Dear Post Editorial Board,
I have a few suggestions that could help the Post reduce its carbon footprint and save the company some money:
1) Run the same editorial page each day. After all, the Post’s editorials are simply the same drumbeat (Obama-worship, global warming alarmism, health care alarmism, abortion cheerleading, liberals=good, conservatives=bad, etc, etc) over and over, unaffected by the facts. 2) Merge the paper’s website with another, similar site, like the Daily Kos or the Huffington Post.
3) Layoff any veteran employees and hire more interns.

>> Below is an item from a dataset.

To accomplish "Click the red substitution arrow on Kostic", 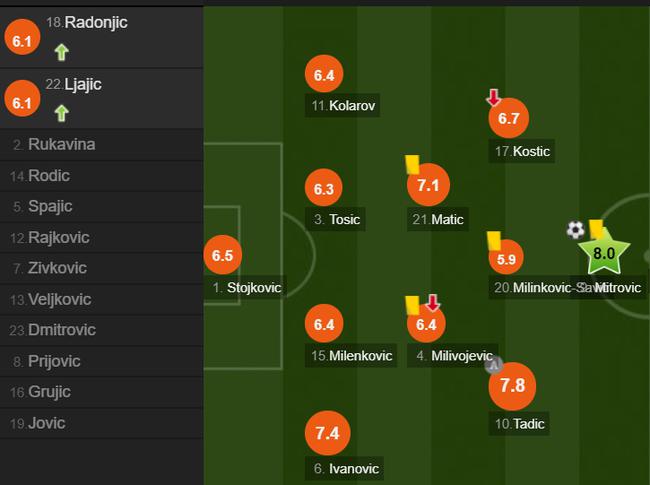I will [x=493, y=98].
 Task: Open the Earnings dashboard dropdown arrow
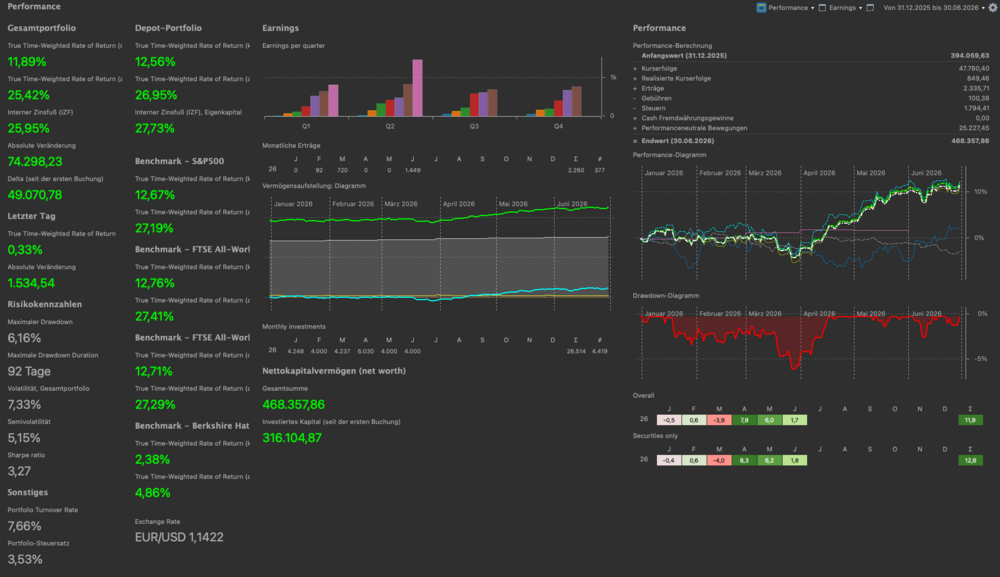(x=860, y=8)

At least when an intern makes naive observations, you can excuse it due to their youth and inexperience.
4) Put the TV listings back in the Sunday paper for non-subscribers. It would give people a reason to buy the Post at least one day a week.
5) Make Kevin Horrigan the editor of the Editorial/Commentary section. He has the same liberal bias as the current editors, but he’s just one guy and is at least mildly amusing.
“The consensus among climate scientists is that greenhouse gas emissions have caused, are causing and will continue to cause dangerous changes to the planet.” - Apparently the EPA only asks the scientists that are willing to give the answer the EPA desires. What a LIE.
If economic growth becomes extinct in our country, will the Post-Dispatch Editorial Board exhort India, China and the mud huts at crossroads in Africa, “Keep it down guys, it aint healthy?”
Unaware that ever increasing breathing population consumes oxygen and produces the dreaded greenhouse gas, carbon dioxide. It also goes over their head that if burning fossil fuels and even forest by products or buffalo chips is the problem, it also creates carbon monoxide, a truly deadly gas in equal proportion.
And, why do only those who deny a Creator and have devoted their soul to the continuing development of a lizard crawling from a primordial swamp, fear our ability to use that same evolution to overcome a slowly warming earth?
Was evolution halted at the Editorial Board level when our planet started a cooling cycle 11 years ago?
Is the EB trying to tell us we can stop global warming for 18.75 a month? Great!! Now if this paper had just one sliver of credibility I’d alomost sign on for that. Something tells me your Cap & Trade will be adding a few zeros behind that number before it’s all said and done.